__PROBLEM STATEMENT__. Collect every line of the records below that contains the word "screenshot".

__TASK DATA__.
>>

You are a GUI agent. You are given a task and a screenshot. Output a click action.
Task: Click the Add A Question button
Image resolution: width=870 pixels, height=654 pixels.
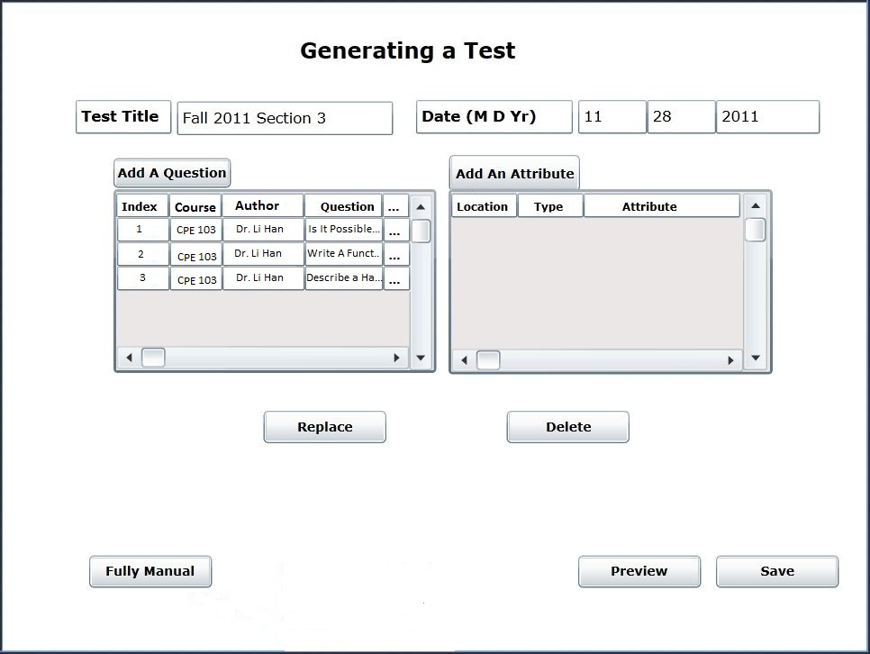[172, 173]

<<
>>

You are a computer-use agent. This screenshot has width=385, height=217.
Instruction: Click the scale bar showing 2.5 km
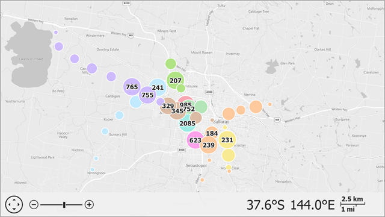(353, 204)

<<

__WORKED SOLUTION__.
You are a GUI agent. You are given a task and a screenshot. Output a click action.
You are a computer-use agent. This screenshot has width=385, height=217.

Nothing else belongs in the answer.